Ana y Beni están desayunando café con leche y galletas en el bar. Es el único sitio donde mi hermana puede fumar. Controla sus cigarros porque aquí son carísimos (700 pesetas el paquete, que trae dos cajitas interiores de 12 y 13 cigarrillos). Trata de no sobrepasar el paquete. Mientras, atravesamos un pueblo de casas de madera. Un abuelo desayuna en bañador, en su cerca. Nos saluda sonriente moviendo la mano. A las siete y cuarto empiezan las granjas, con graneros antiguos de madera, grandes aspersores sobre campos de maíz y silos. Más y más maíz. Trenes de mercancías. Contamos uno de 108 vagones. El río lleno de troncos cortados, montañas de serrín. Serbales cuajados de bolitas rojas. Para en Port Coquitlam. Enseguida, Vancouver.

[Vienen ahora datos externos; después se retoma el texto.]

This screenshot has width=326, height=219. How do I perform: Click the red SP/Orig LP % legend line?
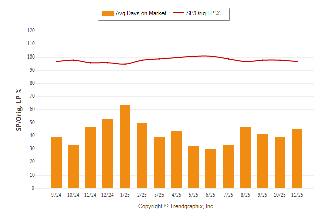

El hotel está muy bien. Nos duchamos rápido y nos vamos a ver los totem poles (postes totémicos indios) de Stanley Park. Nos acercamos al acuario, donde impresionan la orca asesina, la simpática foca peluda, que nada hacia atrás y pone su comida en la barriga mientras es feliz, la beluga albina, el octopusi (esas extrañas aperturas para respirar), el tiburón blanco, la anémona verde, y el cangrejo Fiddel, con una pinza como un guante de boxeo y que anda de lado. En un café italiano nos tomamos unas cervezas con empanada de pollo y verduras.

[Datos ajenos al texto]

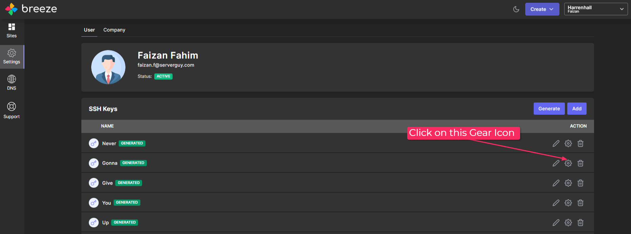This screenshot has width=631, height=234.
Task: Edit the Never SSH key pencil icon
Action: pos(556,143)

A las cinco de la tarde, en plena siesta, comemos en un mongol (717 Dehman St.) en que preparan la comida en una plancha circular donde la manejan con palos de churrero. La cosa consiste en una especie de alambre mejicano en que tú eliges los ingredientes y se los das al cocinero. Uno puede coger filetes finos de todo tipo de carne y todo tipo de verduras y echarlos a la plancha. Se hace enseguida, pues todo está picado como el alambre y se come con palillos. También le echan gengibre (nada recomendable), semillas de sésamo o piña en almíbar. Nos cuentan que los mongoles hacen esta comida desde hace 2.000 años. De postre, rodajas de naranja. Luego una galleta cuyo relleno es una frase filosófica.

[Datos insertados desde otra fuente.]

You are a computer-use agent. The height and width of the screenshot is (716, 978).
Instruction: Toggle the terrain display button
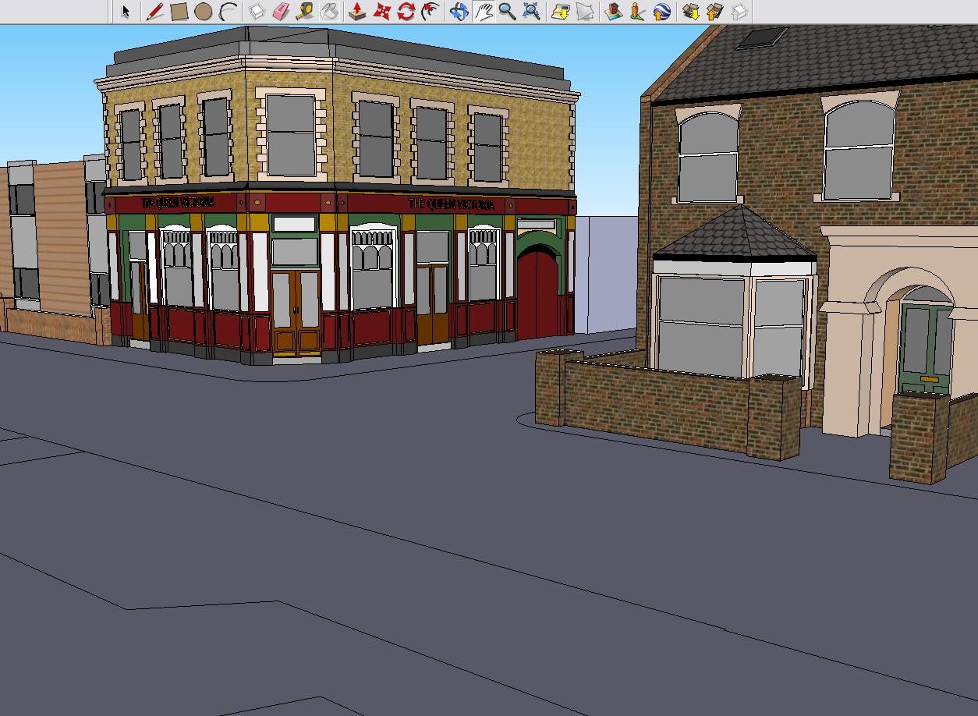pos(584,12)
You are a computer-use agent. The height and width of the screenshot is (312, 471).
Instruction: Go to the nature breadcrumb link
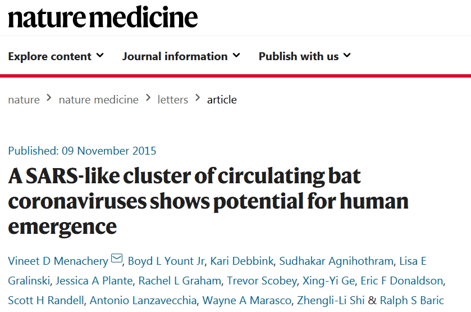[24, 100]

El centro de Vancouver es movidito y con buen rollo, cosmopolita. Mucha gente joven. Japoneses, veraneantes del vecino Seattle, rubios con pendientes. Las tiendas se salen a la calle con ropa hippie y grunge. Mucha segunda mano. Reservo un hotel en Grenville St. por 8.000 pelas la noche. Vamos de terraza en terraza entre modesnos y punklis. Todos quieren gorronear tabaco, que es tan caro. Estos sitios abren las 24 horas del día, aunque cierran los servicios de noche para que la gente no se meta. En ésta, la de Spuntino, la camarera tiene afeitada la cabeza, excepto una coleta central roja. En un lateral tiene un tatoo con una estrella de cuatro puntas. También lleva unas botas del Doctor Martin que de seguro le estarán cociendo los pies.
Las chicas se van mañana. Hacemos un rápido balance que puede resumirse en que muy bien.